Start of SOURCE EXTRACT
The suggestion that our society is now so diverse and color blind that we no longer need to even consider race as a factor in college admissions is absurd. Our society is not color blind, nor is our politics. The most recent example comes out of Texas, of all places.

According to Associated Press reports, Tom Coleman was hired as an undercover police officer to work in Tulia, Texas, by the Swisher County sheriff’s department to work as an undercover police officer. Tulia is a town with a population of about 5000. Just under 250 of the town’s residents are black. Coleman was working as a welder at the time he was hired, but had some previous experience as a police officer.

Coleman had in fact previously been employed in Cochran County, Texas. Sheriff Ken Burke, Coleman’s employer in Cochran County, wrote a letter to the Texas Commission on Law Enforcement Officer Standards and Education complaining that Coleman had quit his job “in the middle of a shift, without notice, leaving behind debts and a patrol car parked in his driveway.” Apparently Burke also had to garnish Coleman’s pay for back child support and he wrote to the Commission that “Mr. Coleman should not be in law enforcement.” Coleman’s ex-girlfriend filed charges, that she later withdrew, claiming that Coleman had stalked her. She withdrew the charges but said she wanted the complaint on file in the event that he caused trouble later.

With this backdrop, Coleman was hired to investigate drug activity in Tulia. But more than that, he was given a list of county residents, most of them black, that he was to investigate. His investigation resulted in the arrest and conviction of 46 suspects, 39 of whom were black. This drug sweep earned Coleman the Texas Narcotic Control Program’s “Outstanding Lawman of the Year” award for 1999. His investigation used no audio or video surveillance, no corroborative evidence and no drugs were ever found, yet his drug busts resulted in 17 guilty pleas and 11 guilty verdicts, despite the fact that some of the accused had never even met their accuser.

According to an April 2, 2003 AP story, a current investigation into Coleman’s activities by the Justice Department and the Texas attorney general has turned up irregularities in the undercover investigation and a retired state appeals court judge conducting the investigation into Coleman’s activities has recommended that the convictions based on his testimony be overturned. The sheriff who hired Coleman testified at one of the trials that more blacks than whites were arrested because “black people do drugs in the streets and the parks and white people do them in their home.” He also admits that he had a list of blacks that he wanted investigated. This undercover investigation and the resulting convictions ware nothing less than institutional racism. To make matters worse, Coleman, who was hired to do his “investigation” even after a suit was filed against him for theft and abuse of power (the case was dismissed after Coleman paid $6,950 in restitution), is currently working as an undercover cop in another town.
End of SOURCE EXTRACT
Start of STORED DATA
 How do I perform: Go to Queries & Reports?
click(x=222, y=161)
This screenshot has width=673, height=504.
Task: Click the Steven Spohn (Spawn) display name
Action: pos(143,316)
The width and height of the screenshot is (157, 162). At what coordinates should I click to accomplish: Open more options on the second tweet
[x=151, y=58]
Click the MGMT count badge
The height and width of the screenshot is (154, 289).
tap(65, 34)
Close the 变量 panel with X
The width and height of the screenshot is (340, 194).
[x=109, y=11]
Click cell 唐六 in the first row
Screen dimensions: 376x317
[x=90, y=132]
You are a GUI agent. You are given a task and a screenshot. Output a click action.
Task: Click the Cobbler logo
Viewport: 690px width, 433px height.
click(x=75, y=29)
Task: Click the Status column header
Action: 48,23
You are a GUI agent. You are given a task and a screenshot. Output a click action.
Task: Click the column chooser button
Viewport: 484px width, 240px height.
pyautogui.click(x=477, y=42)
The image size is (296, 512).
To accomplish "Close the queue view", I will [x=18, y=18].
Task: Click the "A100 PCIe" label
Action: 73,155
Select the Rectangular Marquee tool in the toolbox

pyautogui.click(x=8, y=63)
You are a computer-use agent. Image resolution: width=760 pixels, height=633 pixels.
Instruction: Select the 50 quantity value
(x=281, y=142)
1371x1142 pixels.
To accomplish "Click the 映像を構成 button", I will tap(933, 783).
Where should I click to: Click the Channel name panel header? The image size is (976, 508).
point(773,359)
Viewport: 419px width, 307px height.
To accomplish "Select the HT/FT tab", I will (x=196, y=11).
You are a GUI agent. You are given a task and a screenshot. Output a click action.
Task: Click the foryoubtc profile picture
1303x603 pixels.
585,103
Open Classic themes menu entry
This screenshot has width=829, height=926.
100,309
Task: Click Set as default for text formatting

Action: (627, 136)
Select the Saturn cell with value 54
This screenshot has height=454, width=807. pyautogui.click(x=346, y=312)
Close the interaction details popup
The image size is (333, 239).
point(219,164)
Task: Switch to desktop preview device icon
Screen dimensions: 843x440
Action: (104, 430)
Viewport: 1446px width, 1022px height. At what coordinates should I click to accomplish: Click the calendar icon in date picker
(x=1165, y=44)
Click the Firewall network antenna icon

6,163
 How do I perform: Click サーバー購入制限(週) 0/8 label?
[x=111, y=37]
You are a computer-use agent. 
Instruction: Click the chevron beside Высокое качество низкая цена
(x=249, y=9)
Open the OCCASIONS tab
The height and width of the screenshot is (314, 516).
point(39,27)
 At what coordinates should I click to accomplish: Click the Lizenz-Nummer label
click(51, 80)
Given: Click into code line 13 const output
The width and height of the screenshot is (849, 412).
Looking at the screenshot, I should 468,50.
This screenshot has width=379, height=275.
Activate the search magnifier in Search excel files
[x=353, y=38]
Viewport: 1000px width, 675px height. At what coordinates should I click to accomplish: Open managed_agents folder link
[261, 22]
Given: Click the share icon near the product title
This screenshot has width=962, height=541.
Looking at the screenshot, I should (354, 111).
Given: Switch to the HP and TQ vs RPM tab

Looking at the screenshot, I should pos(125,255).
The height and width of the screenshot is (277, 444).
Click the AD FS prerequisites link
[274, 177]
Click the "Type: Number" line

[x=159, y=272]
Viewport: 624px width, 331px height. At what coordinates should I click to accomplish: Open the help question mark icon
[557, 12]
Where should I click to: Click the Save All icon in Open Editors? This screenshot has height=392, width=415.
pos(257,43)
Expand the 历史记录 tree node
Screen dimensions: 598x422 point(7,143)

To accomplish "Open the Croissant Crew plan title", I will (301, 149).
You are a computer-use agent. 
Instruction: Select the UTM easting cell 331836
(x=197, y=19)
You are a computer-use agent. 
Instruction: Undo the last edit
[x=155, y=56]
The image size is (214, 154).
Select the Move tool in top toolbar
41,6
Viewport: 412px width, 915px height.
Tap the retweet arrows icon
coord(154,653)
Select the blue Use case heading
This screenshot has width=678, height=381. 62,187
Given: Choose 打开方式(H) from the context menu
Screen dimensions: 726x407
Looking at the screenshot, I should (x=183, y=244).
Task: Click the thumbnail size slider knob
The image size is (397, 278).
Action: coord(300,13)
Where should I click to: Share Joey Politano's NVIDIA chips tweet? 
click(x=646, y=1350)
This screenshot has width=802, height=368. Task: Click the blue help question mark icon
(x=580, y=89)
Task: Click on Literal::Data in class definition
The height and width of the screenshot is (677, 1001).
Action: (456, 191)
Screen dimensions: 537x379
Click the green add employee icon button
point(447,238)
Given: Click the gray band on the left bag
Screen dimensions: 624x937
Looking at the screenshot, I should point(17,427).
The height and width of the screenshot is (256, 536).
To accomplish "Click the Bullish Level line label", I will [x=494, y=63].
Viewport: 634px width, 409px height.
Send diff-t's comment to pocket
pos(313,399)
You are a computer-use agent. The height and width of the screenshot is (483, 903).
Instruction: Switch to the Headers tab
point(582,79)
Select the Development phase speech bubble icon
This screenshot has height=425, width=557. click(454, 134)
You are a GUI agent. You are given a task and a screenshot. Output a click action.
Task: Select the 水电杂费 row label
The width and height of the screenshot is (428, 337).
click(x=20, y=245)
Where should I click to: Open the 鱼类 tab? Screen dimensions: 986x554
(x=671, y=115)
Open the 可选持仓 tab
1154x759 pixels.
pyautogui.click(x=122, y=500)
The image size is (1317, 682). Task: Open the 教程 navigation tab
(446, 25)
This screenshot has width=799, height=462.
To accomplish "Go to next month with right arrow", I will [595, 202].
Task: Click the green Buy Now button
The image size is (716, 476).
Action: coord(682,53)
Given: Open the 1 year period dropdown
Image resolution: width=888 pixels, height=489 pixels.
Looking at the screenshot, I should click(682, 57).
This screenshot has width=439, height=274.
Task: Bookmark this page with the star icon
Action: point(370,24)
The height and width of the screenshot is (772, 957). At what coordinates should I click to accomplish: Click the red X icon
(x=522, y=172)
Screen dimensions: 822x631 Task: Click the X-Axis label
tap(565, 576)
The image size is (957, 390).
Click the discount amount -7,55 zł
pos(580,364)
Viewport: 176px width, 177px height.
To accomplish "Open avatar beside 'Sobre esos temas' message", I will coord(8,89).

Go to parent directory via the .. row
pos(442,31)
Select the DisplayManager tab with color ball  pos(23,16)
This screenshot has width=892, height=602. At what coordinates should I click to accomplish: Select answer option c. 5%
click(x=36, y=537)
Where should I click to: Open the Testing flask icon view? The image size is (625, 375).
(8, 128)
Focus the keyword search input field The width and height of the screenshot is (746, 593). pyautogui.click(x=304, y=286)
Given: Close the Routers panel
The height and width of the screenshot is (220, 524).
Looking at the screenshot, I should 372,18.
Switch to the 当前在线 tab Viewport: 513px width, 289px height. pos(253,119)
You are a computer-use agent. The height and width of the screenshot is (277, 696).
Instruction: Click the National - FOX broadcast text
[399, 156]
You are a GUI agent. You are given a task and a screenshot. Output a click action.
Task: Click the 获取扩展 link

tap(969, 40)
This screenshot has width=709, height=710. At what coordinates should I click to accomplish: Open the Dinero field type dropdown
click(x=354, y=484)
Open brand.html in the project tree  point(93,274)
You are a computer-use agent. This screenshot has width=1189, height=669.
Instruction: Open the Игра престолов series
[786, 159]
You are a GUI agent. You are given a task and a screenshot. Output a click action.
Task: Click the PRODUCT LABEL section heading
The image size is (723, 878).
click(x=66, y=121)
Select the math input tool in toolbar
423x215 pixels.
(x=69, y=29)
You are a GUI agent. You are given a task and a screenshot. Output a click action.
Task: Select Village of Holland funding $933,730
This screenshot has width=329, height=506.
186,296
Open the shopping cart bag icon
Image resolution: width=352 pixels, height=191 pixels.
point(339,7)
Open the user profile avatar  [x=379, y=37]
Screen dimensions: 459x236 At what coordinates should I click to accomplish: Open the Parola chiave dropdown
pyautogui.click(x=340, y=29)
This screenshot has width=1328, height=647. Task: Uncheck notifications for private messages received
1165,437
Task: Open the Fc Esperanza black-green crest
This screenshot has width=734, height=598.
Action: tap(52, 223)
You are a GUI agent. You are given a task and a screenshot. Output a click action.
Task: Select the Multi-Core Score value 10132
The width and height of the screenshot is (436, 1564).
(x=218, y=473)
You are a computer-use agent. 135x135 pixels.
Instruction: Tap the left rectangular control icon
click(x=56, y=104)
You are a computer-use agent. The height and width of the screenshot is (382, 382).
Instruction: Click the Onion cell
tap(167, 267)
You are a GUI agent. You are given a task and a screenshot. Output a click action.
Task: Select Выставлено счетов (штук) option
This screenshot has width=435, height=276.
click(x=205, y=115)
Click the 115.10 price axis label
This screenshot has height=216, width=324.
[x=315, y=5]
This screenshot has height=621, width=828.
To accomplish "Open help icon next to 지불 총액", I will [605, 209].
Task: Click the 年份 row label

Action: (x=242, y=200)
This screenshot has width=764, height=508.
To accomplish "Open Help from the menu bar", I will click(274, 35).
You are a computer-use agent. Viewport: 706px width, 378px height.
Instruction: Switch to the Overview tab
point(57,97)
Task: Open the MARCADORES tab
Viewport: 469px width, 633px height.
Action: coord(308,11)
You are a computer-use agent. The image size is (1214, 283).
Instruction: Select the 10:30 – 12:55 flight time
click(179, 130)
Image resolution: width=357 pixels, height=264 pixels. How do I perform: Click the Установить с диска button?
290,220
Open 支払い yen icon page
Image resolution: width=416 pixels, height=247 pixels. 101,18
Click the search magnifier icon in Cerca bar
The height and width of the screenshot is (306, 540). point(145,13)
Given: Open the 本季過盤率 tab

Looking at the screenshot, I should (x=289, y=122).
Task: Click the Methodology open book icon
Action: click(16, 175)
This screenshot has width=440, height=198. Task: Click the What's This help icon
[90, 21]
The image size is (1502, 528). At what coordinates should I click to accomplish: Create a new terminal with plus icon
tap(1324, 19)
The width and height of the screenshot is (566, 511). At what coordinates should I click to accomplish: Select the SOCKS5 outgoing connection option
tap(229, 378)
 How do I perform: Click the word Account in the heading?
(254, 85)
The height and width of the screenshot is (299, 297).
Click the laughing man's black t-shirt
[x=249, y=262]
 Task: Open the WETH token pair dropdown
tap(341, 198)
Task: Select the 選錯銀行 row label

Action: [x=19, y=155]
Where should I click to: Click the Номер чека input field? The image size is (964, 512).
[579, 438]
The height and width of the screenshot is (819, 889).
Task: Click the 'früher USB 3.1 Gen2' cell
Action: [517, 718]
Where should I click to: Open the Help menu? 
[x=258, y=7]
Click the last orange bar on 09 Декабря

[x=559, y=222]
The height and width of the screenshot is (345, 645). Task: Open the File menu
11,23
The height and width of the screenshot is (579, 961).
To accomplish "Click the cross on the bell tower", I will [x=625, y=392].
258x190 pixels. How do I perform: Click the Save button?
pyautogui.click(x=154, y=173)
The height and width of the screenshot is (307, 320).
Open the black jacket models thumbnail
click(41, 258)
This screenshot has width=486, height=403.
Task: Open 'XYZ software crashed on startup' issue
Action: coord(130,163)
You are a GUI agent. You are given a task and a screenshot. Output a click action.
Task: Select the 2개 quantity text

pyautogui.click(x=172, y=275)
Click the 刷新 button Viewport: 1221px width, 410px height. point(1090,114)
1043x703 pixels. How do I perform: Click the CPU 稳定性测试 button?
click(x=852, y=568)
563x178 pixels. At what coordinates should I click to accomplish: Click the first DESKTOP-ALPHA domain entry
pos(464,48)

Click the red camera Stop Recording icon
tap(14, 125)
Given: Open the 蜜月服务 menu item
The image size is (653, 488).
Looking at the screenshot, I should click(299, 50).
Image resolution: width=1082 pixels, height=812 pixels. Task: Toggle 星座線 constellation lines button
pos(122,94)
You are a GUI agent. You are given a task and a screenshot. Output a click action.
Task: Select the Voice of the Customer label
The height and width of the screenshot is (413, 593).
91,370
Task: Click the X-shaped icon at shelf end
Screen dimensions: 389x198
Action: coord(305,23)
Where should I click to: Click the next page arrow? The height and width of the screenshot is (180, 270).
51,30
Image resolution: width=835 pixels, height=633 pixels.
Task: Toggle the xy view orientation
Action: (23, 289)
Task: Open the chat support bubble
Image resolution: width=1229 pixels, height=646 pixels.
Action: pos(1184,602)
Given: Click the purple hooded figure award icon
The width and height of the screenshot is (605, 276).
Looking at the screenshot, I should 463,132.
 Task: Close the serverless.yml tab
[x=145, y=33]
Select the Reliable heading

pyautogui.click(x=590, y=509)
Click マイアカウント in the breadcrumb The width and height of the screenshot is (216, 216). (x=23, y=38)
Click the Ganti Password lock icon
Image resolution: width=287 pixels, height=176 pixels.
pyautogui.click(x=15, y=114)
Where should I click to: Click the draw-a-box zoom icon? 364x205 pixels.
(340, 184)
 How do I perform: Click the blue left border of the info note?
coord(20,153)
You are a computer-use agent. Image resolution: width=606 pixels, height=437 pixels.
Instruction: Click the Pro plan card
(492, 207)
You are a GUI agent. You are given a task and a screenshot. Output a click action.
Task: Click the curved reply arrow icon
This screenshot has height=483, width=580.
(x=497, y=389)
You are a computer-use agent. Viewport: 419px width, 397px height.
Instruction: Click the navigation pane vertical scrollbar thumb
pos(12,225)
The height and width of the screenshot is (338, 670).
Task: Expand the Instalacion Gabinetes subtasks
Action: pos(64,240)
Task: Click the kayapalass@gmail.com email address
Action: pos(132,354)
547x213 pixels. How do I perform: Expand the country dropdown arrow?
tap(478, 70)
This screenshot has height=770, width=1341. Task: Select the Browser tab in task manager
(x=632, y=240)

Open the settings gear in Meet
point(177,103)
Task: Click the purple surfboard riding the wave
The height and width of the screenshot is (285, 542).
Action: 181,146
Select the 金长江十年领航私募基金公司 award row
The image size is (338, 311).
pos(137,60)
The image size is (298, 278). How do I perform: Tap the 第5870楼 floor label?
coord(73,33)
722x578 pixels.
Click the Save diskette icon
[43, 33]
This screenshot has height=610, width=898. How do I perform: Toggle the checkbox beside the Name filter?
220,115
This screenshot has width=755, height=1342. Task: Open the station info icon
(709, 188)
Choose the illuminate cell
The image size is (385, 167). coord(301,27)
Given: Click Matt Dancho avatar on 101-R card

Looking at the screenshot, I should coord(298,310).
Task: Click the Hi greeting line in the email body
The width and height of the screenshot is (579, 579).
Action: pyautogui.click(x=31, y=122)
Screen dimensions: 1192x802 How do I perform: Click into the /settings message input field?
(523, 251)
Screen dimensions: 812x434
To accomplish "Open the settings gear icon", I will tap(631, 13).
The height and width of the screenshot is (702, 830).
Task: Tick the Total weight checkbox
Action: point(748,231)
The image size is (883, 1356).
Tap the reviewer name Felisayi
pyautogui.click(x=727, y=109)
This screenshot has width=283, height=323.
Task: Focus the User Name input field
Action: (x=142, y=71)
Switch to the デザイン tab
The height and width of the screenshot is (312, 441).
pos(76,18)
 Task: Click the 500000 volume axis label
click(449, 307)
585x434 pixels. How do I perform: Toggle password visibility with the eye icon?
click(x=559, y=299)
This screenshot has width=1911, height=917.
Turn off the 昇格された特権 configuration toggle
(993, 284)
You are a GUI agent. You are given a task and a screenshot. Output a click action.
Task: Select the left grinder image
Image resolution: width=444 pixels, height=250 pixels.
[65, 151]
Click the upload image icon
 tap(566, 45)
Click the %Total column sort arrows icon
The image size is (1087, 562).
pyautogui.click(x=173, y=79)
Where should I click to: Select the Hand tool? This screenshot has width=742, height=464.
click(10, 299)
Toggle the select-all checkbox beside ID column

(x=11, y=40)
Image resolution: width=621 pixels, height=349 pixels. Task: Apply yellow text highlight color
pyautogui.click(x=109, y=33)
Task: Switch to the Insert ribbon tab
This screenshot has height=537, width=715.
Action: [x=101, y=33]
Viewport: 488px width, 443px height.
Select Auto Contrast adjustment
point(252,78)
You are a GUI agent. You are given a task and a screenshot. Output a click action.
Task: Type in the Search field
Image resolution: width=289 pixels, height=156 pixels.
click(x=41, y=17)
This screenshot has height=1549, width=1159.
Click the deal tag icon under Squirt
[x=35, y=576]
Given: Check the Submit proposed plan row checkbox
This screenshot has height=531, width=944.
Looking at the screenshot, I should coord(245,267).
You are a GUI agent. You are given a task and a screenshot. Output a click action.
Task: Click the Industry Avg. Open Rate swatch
End of STORED DATA
TASK BRIEF:
In the text about the Tulia drug investigation, how many suspects did Coleman's investigation lead to being arrested and convicted? The listing comes from a different source than the text.

REPLY TO THE TASK:
46